### [WORK REQUEST]
Everything from the line containing "Instruction: Collapse the" through the final line of the entries must be repeated exactly, and only that, without pictures.

******

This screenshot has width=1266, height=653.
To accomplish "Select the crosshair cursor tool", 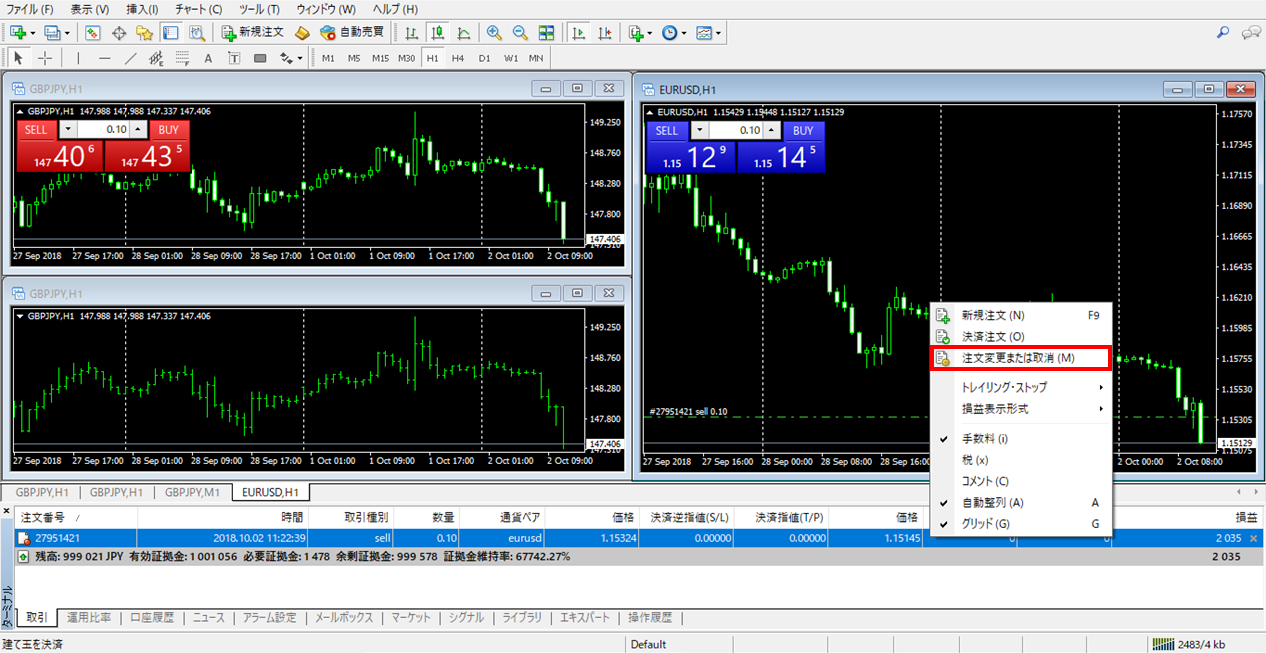I will [x=46, y=58].
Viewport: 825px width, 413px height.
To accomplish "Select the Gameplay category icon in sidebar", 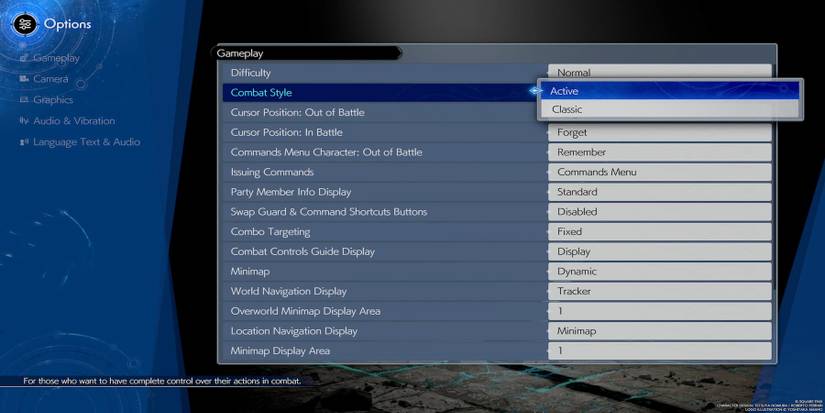I will (25, 58).
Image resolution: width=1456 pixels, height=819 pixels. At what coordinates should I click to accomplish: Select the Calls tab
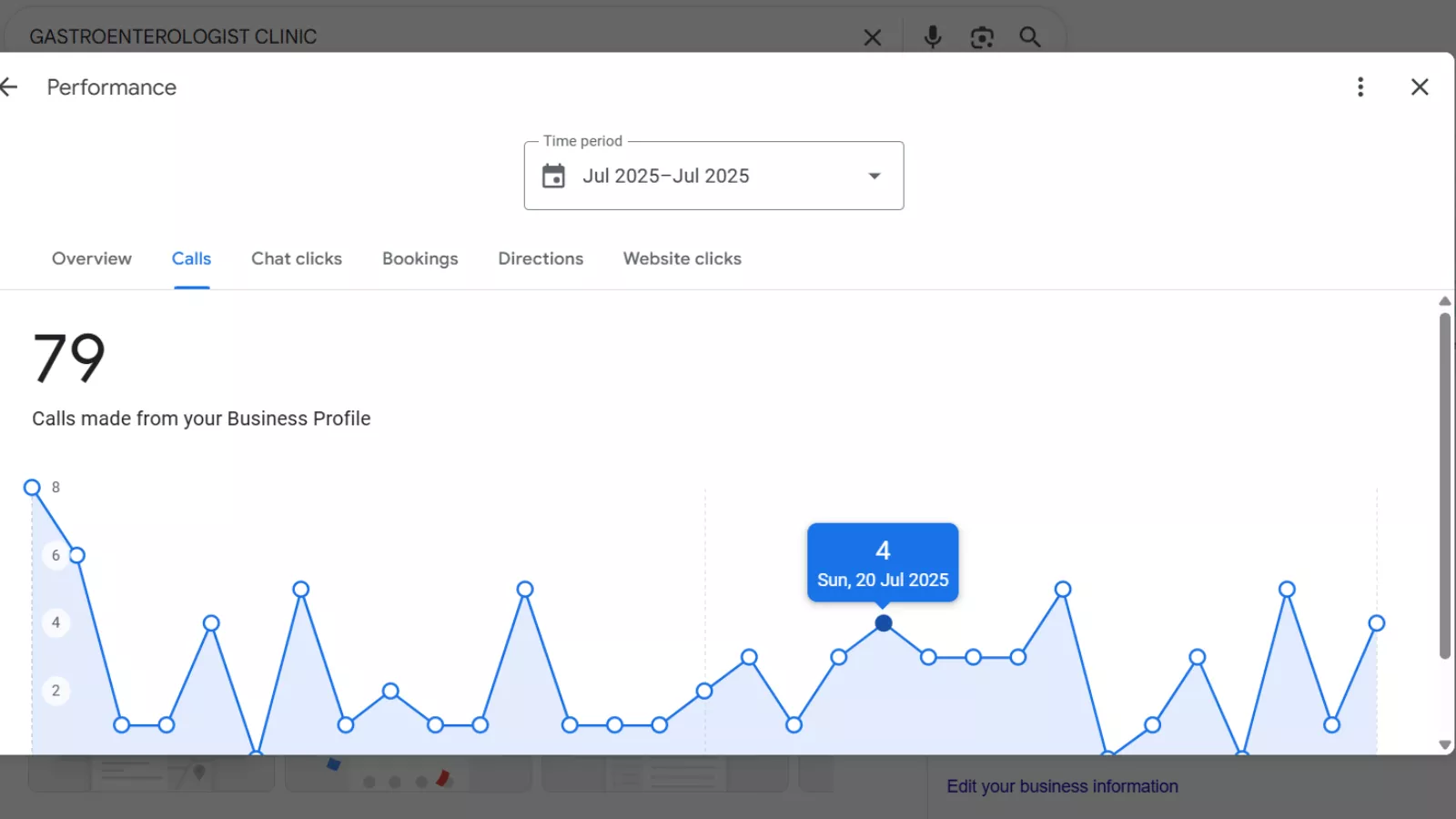tap(191, 258)
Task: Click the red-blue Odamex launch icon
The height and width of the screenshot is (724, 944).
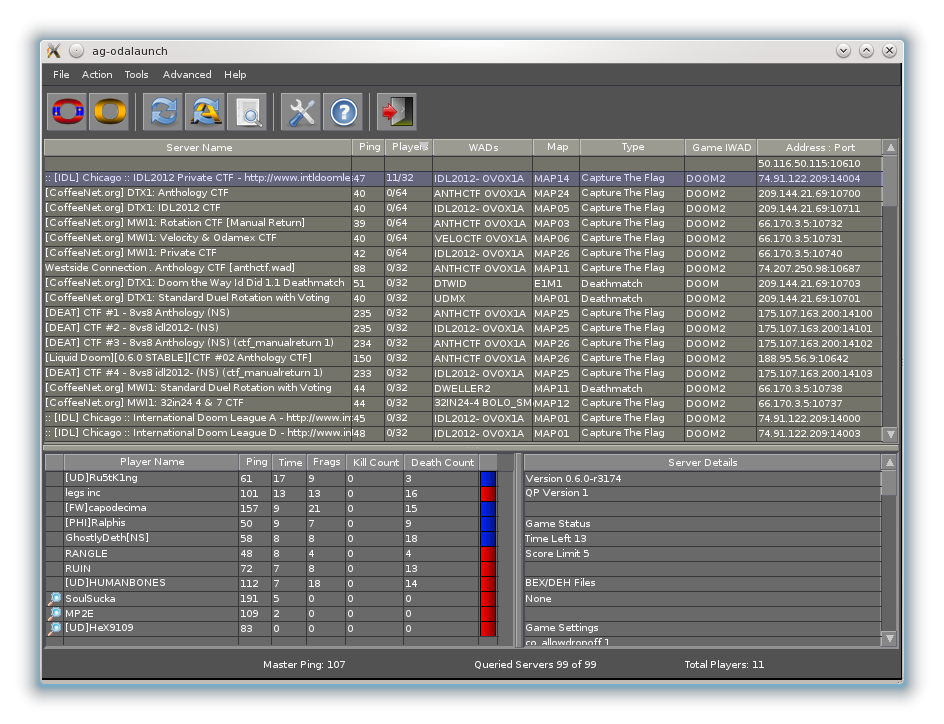Action: coord(67,112)
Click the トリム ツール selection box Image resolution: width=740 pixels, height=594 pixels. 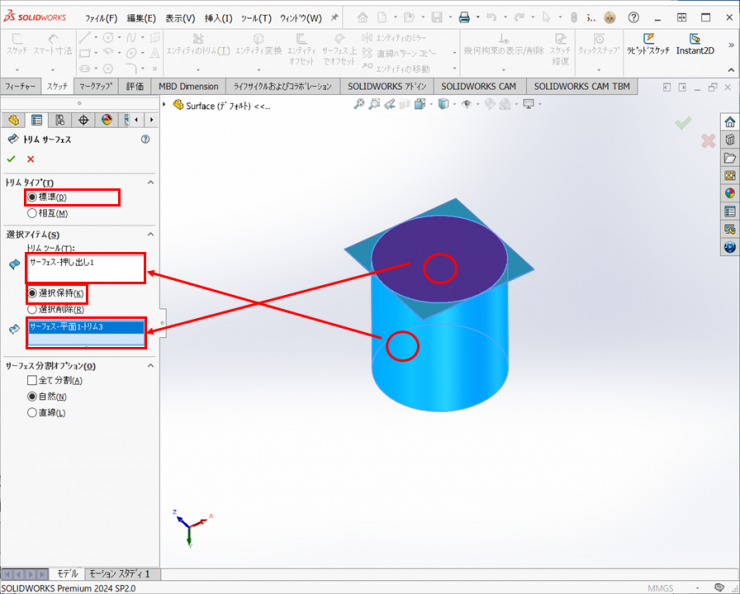pyautogui.click(x=86, y=267)

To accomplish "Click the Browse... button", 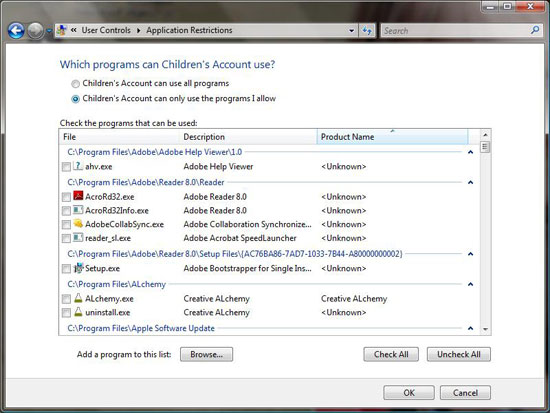I will click(207, 354).
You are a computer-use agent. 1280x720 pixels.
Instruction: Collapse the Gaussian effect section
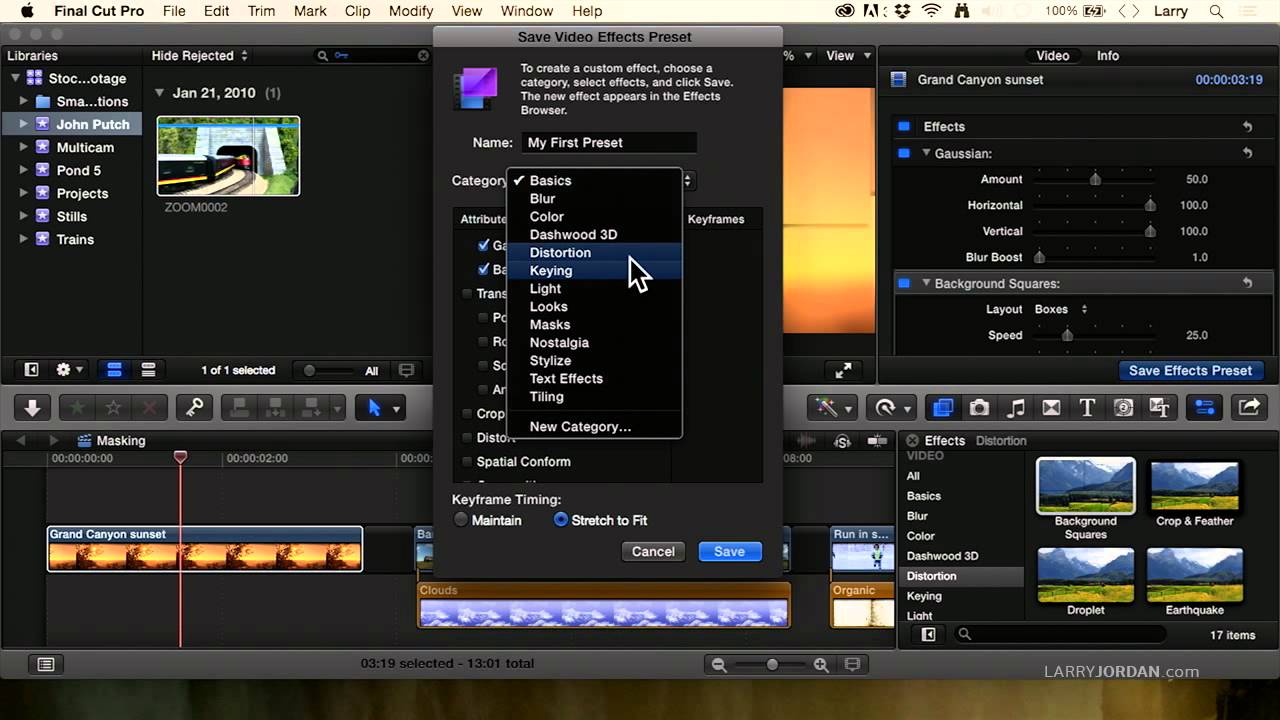click(x=926, y=153)
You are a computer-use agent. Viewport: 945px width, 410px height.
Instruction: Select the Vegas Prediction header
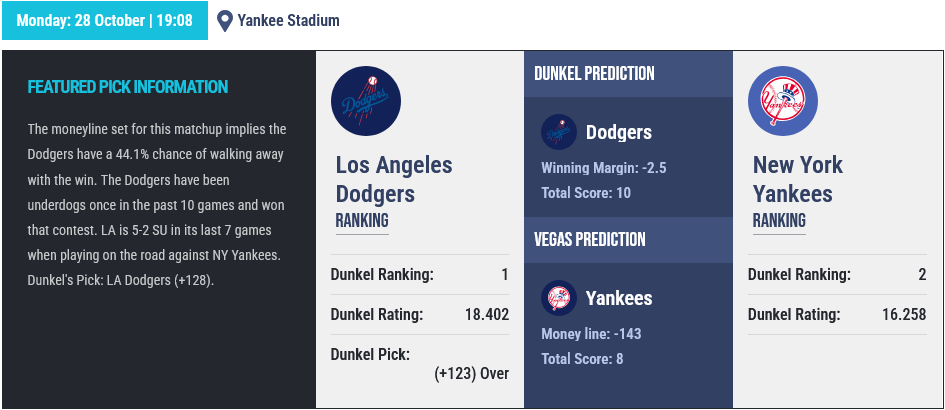590,239
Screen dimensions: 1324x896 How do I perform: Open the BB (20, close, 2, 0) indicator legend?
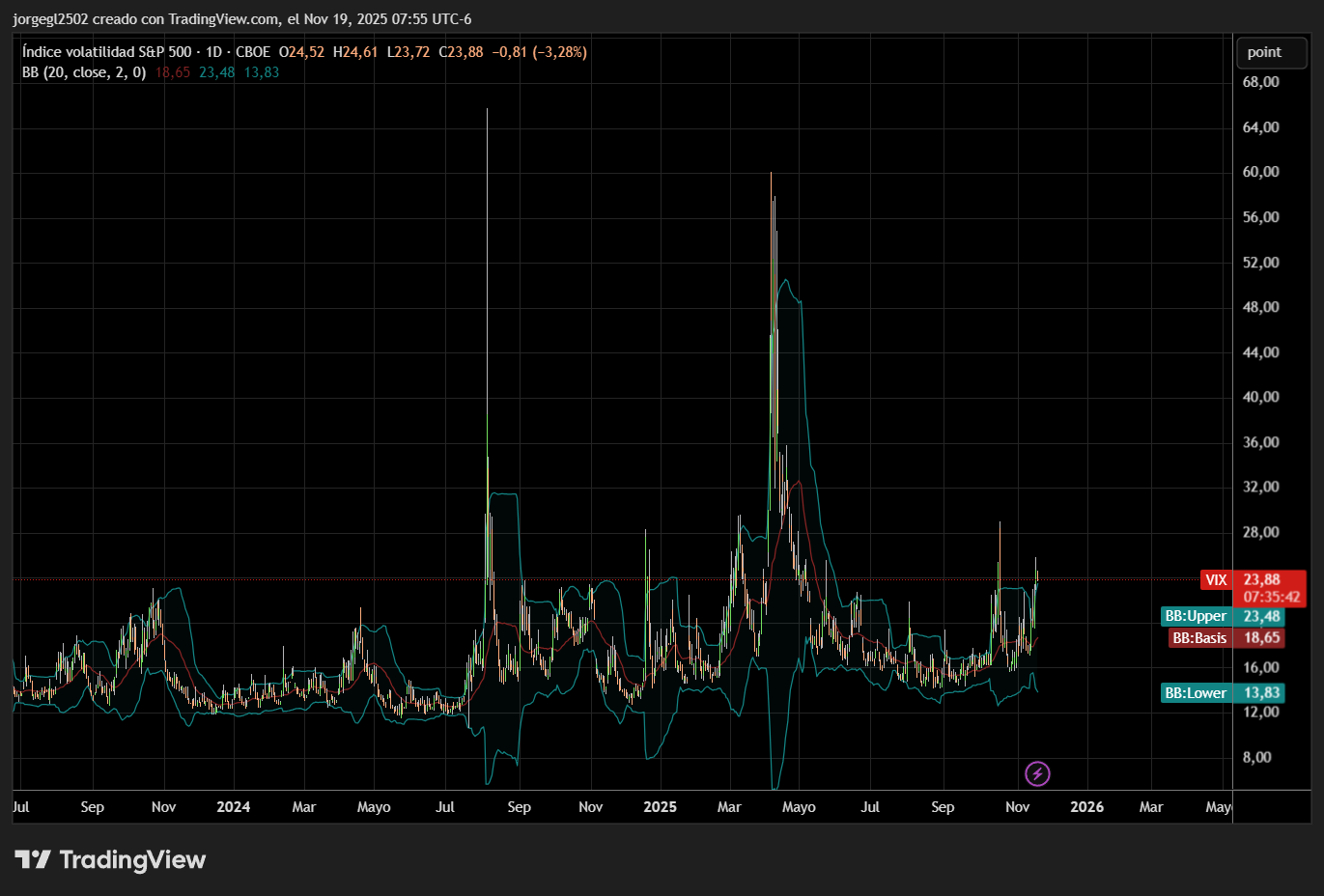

******

### [ANSWER SPACE]
Instruction: Collapse the Gaussian effect section
click(x=926, y=153)
You are a computer-use agent. Viewport: 945px width, 410px height.
Instruction: Select the Vegas Prediction header
590,239
Screen dimensions: 1324x896 How do I perform: Open the BB (20, close, 2, 0) indicator legend?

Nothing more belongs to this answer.